Nowadays, more and more companies are creating their own virtual private network to accommodate their needs. VPN, or virtual private network, is an Internet service network that establishes a private connection over shared public facilities. VPN acts as a bridge between two or more Local Area Networks (LANs) across the Internet. VPN connections manage authentication between servers and clients using data encryption. VPNs were created, so an access is permitted to authorized users only. VPNs allow users to have access to the same network resources, addresses, and so forth as if they were connected locally. VPNs provide a secure service, because data is sent in an encrypted form between the client and the VPN server – it makes harder to capture sensitive information, but not impossible. Companies and other global services use one of the following VPN types:
Virtual Private Dial-up Network
VPDN, or Virtual Private Dial-up Network, is used to allow a user, or users, to connect to a remote LAN from any place in the world. A connection to a LAN via VPDN uses the Network Access Server (NAS) of the regional service provider (RSP). A login name and password are sent to the NAS is the format login@domain, e.g. firstname.lastname@example.org. Next, if VPDN is enabled, NAS authorized the domain portion. If domain authorization fails, NAS authenticates the user as a non-VPDN user; if it succeeds, a tunnel is established (using tunnel ID and home gateway IP address). Now the user must be authenticated.
Site-to-site (STS) based VPN is a private network utilizing the Internet. This type of application provides levels of security, privacy and manageability that are similar to networks based upon private leased lines (see above). Site-to-Site VPN can be either:
Intranet-based Site-to-Site VPN
This type of application is used to connect two, or more, networks over the intranet using a Router-to-Router VPN connection. It mainly used if there are networks that are hidden or contain sensitive information (secure networks). It is also used to enable a remote connection over the intranet to a network that is hidden or secure, and is physically disconnected from the intranet.

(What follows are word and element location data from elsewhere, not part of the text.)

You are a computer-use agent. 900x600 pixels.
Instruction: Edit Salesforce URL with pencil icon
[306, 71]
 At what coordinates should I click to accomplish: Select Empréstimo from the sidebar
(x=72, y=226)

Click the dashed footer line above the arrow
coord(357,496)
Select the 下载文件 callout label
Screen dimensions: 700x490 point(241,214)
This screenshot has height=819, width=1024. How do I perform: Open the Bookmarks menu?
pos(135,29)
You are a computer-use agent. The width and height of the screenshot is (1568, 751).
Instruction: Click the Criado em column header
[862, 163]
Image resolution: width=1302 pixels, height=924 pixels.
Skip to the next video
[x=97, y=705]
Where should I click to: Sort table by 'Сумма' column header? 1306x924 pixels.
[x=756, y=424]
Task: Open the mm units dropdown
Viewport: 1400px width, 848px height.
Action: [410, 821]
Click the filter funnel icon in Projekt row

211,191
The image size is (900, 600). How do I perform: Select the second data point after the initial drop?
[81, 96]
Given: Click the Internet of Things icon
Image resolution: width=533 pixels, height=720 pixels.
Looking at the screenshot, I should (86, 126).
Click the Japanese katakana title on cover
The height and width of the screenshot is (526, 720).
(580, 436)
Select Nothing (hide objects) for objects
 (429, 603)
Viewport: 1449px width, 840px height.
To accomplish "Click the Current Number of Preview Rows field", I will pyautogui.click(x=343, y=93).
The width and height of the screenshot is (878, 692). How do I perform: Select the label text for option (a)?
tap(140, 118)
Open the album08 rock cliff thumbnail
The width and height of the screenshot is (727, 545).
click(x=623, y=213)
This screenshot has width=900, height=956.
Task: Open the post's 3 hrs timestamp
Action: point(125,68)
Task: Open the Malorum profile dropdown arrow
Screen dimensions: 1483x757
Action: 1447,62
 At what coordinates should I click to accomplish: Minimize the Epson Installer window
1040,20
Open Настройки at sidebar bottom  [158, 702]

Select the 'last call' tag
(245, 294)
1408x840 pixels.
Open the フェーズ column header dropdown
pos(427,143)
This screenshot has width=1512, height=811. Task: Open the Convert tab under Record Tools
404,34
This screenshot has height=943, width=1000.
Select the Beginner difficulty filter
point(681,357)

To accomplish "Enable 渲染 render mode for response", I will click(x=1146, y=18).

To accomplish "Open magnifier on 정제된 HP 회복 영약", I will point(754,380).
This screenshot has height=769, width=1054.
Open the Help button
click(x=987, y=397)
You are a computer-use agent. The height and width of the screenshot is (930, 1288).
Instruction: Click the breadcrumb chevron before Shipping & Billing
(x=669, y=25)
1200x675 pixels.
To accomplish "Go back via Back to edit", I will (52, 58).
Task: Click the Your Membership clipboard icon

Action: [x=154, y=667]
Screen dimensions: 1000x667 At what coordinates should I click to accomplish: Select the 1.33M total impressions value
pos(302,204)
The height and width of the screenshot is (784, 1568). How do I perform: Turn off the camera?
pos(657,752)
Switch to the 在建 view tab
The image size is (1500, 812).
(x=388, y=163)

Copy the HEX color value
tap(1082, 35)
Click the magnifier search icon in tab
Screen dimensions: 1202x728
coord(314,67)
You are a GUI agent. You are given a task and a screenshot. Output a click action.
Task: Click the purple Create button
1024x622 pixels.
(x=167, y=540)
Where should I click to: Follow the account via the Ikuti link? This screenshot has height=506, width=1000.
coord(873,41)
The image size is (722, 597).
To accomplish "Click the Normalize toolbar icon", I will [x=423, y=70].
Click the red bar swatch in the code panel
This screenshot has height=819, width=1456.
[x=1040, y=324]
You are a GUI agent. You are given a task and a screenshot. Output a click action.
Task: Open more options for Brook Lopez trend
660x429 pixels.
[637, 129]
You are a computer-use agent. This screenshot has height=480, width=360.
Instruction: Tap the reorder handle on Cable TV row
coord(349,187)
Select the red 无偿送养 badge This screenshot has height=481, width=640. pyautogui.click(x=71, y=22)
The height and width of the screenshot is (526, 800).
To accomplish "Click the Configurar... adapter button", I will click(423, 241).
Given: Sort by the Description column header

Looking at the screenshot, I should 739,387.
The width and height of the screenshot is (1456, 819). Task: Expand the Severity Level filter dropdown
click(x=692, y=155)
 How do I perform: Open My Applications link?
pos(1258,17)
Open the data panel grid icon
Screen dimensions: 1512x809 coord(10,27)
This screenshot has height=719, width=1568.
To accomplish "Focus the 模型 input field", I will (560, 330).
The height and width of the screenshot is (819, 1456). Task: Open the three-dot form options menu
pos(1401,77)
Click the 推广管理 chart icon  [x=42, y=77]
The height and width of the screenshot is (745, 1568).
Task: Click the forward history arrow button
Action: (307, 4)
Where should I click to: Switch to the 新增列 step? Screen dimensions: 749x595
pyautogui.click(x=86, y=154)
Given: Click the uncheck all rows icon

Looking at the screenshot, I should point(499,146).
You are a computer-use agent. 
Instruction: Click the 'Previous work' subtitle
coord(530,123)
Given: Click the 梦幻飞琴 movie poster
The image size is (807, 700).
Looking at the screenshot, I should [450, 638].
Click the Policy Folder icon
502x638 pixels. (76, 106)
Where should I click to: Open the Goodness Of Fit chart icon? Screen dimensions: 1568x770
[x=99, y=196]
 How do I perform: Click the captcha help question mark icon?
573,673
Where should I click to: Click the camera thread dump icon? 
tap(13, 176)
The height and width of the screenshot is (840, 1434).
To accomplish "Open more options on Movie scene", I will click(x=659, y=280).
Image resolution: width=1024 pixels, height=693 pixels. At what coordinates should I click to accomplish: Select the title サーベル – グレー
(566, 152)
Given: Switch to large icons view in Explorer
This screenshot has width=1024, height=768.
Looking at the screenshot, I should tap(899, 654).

Extranet-based Site-to-Site VPN
This type of application is used when two LANs wish to join in a single private network and to work in a shared environment, for example, partners, customers etc.
In the beginning of the article I have written that VPN provides a secure environment for a company. In this section I´ll discuss three major methods to secure the connection.
AAA Server, or Authentication, Authorization and Accounting Server, is a server program that handles user requests for access. Networks interface with the AAA server via RADIUS – Remote Authentication Dial-in up Service.
The first process – authentication – provides a way to identify the user, typically by having the user to enter a valid login name and password. Each user has a unique set of criteria, which stored in a database. Following the authentication, a user must gain authorization for doing certain task (what the user is allowed to do). Each user has his/her own policies, which determine what commands could be executed, what type of resources and services a user is permitted to use etc. The last step, accounting, acts as a logger. It logs data, sessions, usage information etc.
VPN requires two factors to create a secure connection – tunneling and encryption. Encryption has the major role when creating a secure connection. Tunneling creates the network, encryption makes it secure – scrambles data so that only those who have the right key can decode it. Most of the computer systems use either Symmetric-key encryption or Public-key encryption (for more details see below).
IPSec, or Internet Protocol Security, provides IP network-layer encryption. IPSec provides two operation modes – transport and tunnel. In transport mode, only the IP payload is encrypted, and IP headers are left intact. This mode doesn´t provide defense against spoofing attack or network analysis. An attacker can pass the IP header in the clear, so the transport mode allows him to perform an attack. In tunnel mode, the entire datagram is encrypted.
A word about tunneling
Tunneling lets the two ends of the VPN communicate across the Internet. Since the Internet doesn´t speak the same language as your network does, a tunnel packages the data you´re sending so that the Internet can understand it.